This new type of "sitcom" was originally telecast from 1971 through 1992 during "Prime Time", and is still on from time to time in daytime re-runs.
The photo on the left is the Canadian edition of the game "based" upon the television show. The game was issued in the United States in 1973 by the Milton Bradley Company and then issued in Canada under license to Somerville Industries Ltd.
The game is an adaptation of a much older "question and answer" game, but modified in keeping with the content of the television show. The central character in the show was Archie Bunker (played by Carroll O'Connor). According to Brooks and Marsh the sitcoms telecast before All In The Family "...had been populated largely by homogenized, inoffensive characters and stories that seemed to have been laundered." In this show, Archie was " ...uneducated, prejudiced, and blatantly outspoken." He consistently used offensive language and "...believed in every negative racial and ethnic stereotype he had ever heard." The "foils" which were subject to Archie's diatribes were those pictured on the game box - his wife Edith (Jean Stapleton), his daughter Gloria (Sally Struthers), and his son-in-law Mike who Archie called "Meathead" (Rob Reiner).

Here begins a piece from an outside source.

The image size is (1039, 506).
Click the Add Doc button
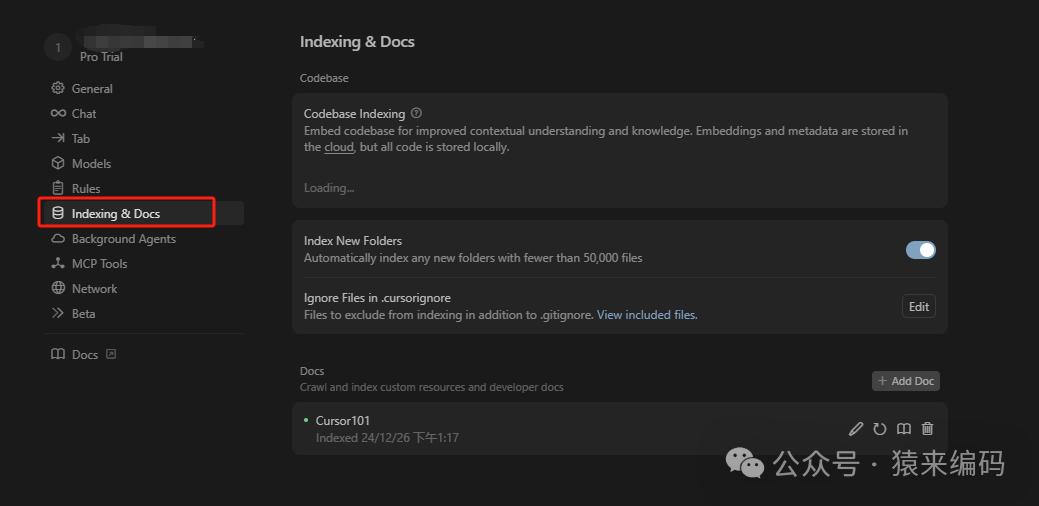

The game was for 2 to 4 players who alternatively drew cards with questions about specific situations. If a player could answer a questions as Archie might have answered (as close to the included answers), then that player received a point. The player with the most points won the game. While the play of the game was not difficult as such, reading the questions aloud, and providing an appropriate answer aloud often made for a great deal of laughter and sometimes embarrassment during the game. Although the box indicates the game was for "ages 10 to adult", when both children and adults played together, the game had a different character than when only adults were the players. Of course, if a player was a fan of All In The Family, and viewed it every week on television, that did have somewhat of an advantage in playing this game.

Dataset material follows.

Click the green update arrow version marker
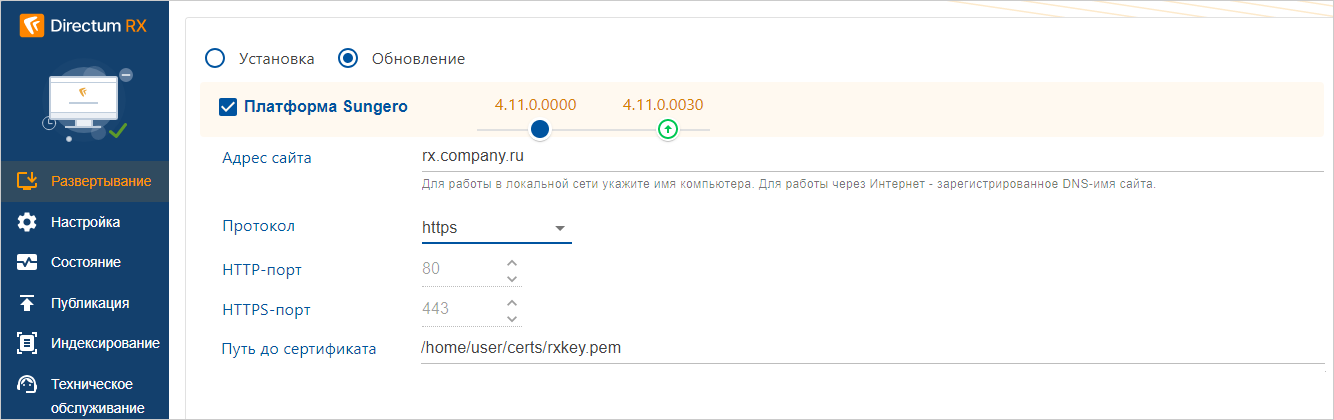tap(667, 129)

The photograph to the right is of a card game published by the Milton Bradley company in 1972.
This game was based upon a number of popular and common playing card games known as "Trick Taking" games. Two of these games could be played with standard playing card decks and include such games as "Rummy", "Pinochle", and "Bridge".
The Archie Bunker Card Game deck was comprised of 48 cards. A "Trick" is one card played in turn by each player at the table. A "Trick" is won by the player playing the most powerful card in that round. The cards in this game characterized elements from the All In The Family telecast. Play of the game had elements from bidding games such as "Pinochle" and "Bridge", since the intent of the game was for a player to "bid" and "make" the exact number of "tricks" bid.